I don’t usually follow sports or related news stories unless they involve local teams, but like I said above, there’s been no escaping this story short of going into isolation. It’s been like watching a train wreck.
And it’s been pretty revolting. The only bright spots are that it looks like justice is going to be done, at least to some degree, and the Penn State trustees have acted swiftly to do the right thing by firing the people responsible for the coverup. Kudos to them for the terseness of their announcement the other night that the president and head coach were fired immediately, without any preamble or dissembling. None were needed.
I heard the entirety of Joe Paterno’s statement earlier that afternoon, not just the soundbites from it that some networks carried. In essence, he said he was going to resign at the end of the season so the board of trustees didn’t need to consider him, he was sorry he hadn’t done more, and he would spend the rest of his life serving the university. It was all a very self-serving and pathetic attempt to spare himself the humiliation of a public firing. Fortunately the board didn’t pay any attention to him and fired his sorry ass anyway. As they correctly said, the university is bigger than any athletic program. I wish more university personnel understood that.
I don’t care how much so-called “good” he’s done for young people over the years. It can’t make up for the fact that when children needed him the most, when he could have done more good than at any other time in his life, when he could have exhibited exemplary courage and leadership, he did nothing. He turned a blind eye. You can’t make up for that.
And Mike McQueary should be in jail as an accessory. A pretty boy like him will likely find himself as some lifer’s wife if that’s where he ends up. Although from what I understand about the life expectancy of child molesters in lockup, the lifer would probably be a widow in fairly short order. He has testified that he walked into the shower and saw Sandusky (I think I’m supposed to say “allegedly” here) sodomizing a ten year old boy, walked out, called his father, then talked to Paterno the next day. WTF?
He didn’t try to call the police, and more importantly he didn’t do anything to stop it. He walked away. You can make all the rationalizations and excuses for him you like, it doesn’t change the fact that he didn’t man up and do the right thing. By his own admission, he let that child be (“allegedly”) raped. This was the defining moment of your life, Mike. And you blew it. You could have been a hero. Yes, it would have been unpleasant, but how are things for you now, huh? When you see something like this happening, walking away, calling Daddy, and then telling people who cover up the crime just doesn’t cut it.

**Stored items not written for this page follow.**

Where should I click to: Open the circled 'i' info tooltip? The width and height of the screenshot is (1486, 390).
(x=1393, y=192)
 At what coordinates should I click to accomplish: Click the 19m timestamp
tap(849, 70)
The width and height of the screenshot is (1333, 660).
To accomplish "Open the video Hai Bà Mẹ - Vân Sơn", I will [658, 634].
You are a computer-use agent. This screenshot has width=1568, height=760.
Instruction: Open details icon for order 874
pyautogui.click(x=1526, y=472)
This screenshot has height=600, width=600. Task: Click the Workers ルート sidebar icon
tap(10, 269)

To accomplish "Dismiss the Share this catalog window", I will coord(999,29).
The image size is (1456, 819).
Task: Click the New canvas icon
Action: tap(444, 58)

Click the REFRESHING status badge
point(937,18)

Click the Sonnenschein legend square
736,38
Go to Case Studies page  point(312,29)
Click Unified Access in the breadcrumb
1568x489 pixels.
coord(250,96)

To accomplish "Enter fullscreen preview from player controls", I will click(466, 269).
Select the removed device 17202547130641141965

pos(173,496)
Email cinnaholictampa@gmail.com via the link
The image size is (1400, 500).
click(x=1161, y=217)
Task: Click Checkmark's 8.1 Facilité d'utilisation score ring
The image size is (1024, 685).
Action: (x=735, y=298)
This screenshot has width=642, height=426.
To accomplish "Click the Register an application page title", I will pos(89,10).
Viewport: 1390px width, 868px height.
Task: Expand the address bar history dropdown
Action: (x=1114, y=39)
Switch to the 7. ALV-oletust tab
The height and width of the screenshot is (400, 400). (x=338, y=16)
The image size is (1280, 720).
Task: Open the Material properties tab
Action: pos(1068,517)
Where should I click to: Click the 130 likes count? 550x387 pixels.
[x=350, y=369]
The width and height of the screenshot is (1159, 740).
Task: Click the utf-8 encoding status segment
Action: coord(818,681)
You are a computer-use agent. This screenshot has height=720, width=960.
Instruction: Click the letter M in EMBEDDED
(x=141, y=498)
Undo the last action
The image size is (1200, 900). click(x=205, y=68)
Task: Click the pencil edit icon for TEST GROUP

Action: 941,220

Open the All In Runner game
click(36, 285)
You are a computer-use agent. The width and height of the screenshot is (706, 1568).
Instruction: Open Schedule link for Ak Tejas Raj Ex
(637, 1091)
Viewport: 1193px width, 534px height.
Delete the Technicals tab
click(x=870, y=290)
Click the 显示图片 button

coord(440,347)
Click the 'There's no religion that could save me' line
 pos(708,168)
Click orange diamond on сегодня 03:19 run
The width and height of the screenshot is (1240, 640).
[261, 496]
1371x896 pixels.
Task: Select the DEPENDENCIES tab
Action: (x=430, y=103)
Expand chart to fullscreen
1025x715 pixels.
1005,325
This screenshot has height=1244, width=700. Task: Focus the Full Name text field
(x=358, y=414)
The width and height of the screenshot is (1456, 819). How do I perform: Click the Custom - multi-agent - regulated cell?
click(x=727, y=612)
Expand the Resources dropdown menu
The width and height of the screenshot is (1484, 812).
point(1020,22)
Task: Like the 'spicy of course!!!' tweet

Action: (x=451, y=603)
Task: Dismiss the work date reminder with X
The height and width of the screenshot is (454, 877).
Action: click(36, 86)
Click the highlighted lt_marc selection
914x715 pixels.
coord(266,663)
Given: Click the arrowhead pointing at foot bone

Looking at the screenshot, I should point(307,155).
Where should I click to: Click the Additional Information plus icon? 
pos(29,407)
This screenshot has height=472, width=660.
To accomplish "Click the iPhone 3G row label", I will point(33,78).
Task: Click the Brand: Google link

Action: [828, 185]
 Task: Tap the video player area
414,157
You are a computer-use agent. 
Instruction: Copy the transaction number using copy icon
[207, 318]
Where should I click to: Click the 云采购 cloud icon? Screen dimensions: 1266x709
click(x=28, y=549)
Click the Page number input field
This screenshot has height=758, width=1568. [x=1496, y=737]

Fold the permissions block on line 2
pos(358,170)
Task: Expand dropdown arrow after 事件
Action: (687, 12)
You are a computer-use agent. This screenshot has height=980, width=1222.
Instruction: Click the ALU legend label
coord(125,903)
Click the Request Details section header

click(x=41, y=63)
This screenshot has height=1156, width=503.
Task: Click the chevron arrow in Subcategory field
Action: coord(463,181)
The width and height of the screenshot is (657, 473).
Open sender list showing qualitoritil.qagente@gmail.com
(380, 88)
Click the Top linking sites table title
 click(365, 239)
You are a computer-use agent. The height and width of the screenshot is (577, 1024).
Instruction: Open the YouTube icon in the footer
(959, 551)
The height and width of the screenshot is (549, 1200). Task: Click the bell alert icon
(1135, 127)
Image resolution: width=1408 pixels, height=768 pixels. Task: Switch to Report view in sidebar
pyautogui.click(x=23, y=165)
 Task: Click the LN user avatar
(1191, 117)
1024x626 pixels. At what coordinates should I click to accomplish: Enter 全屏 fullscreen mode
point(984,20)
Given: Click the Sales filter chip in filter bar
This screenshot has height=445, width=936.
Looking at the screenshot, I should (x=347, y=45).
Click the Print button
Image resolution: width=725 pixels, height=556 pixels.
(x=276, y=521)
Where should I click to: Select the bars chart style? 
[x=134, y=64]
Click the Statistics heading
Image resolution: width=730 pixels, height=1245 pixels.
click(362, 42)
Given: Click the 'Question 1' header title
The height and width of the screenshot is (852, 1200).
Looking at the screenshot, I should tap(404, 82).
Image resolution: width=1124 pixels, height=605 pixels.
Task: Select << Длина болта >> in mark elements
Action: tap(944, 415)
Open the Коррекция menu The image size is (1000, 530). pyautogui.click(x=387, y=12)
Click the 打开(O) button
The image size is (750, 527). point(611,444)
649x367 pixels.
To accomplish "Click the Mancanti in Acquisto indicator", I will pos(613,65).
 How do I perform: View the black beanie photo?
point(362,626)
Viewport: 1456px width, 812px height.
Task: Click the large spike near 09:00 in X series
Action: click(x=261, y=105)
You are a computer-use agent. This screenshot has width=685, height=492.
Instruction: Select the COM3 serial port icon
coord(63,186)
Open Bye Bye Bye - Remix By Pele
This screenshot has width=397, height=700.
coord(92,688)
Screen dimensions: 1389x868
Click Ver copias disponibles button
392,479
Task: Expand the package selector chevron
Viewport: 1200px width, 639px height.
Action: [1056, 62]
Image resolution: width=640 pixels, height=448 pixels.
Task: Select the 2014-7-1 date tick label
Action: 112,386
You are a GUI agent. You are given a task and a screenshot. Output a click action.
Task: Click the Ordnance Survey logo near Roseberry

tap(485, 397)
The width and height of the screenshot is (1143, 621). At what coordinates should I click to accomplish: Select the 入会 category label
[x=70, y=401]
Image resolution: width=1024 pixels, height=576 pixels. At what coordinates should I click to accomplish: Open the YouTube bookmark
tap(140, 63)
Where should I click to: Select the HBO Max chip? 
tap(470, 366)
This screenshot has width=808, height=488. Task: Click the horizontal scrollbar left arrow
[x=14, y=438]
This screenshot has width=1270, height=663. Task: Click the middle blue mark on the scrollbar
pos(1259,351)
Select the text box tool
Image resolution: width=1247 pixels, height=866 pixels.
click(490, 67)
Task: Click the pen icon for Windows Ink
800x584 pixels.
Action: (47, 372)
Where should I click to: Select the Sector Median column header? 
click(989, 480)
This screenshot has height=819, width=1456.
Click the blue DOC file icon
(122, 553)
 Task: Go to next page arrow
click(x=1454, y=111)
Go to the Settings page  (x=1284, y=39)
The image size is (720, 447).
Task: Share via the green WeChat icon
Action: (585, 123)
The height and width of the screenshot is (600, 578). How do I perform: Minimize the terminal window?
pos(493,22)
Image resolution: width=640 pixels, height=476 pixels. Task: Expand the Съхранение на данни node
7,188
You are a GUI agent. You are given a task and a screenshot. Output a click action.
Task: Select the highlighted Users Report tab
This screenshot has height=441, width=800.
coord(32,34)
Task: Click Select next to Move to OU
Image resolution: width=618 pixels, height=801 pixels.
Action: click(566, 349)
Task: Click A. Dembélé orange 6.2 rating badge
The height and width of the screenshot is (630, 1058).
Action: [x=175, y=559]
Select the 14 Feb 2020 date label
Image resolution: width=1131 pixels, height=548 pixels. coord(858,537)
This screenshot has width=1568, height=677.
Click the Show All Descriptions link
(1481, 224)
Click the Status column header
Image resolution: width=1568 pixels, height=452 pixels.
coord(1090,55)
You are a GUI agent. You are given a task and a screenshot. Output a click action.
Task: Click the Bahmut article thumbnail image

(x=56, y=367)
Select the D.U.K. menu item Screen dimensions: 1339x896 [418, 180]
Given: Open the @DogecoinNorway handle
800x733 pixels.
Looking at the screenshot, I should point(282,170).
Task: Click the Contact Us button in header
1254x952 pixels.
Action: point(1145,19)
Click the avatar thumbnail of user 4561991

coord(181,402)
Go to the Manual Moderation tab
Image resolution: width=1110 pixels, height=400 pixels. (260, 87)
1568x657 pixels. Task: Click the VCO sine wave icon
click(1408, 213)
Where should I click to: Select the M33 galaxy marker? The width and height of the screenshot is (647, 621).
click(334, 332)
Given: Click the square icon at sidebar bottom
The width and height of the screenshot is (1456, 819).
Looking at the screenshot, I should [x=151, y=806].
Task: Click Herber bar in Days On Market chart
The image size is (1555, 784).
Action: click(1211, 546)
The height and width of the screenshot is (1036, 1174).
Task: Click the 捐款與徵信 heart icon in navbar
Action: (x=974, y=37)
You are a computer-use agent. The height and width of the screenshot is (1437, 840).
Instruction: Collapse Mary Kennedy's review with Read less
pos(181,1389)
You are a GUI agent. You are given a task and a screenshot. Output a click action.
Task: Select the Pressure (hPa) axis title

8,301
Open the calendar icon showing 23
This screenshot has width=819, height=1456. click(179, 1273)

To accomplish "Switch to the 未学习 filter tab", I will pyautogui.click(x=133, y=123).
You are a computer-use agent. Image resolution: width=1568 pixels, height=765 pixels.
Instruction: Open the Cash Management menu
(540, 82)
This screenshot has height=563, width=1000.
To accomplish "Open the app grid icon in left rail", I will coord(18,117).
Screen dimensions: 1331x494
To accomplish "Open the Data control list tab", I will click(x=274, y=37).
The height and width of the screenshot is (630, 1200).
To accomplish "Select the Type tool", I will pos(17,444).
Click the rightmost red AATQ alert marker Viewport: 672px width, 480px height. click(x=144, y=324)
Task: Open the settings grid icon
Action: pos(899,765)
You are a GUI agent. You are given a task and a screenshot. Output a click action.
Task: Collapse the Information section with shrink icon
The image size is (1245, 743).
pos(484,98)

And they apparently kept silent so they could avoid some bad publicity and win a few more f***ing football games. These are the people who are heroes in our society? The ones who can win games, never mind the rest? I hope not. I hope this is just an aberration. Given the riots that followed Paterno’s firing, I’m not sure it is.
This is why my heroes are either historical or fictional and are rarely sports figures, career politicians, or celebrities. My heroes protect children, not programs, not their own asses.
And as a final thought, I don’t think the men responsible for pretending these horrible acts didn’t happen should have been fired this way. I think their firings should have involved a squad. (If the meaning of that last sentence isn’t clear, think about it.)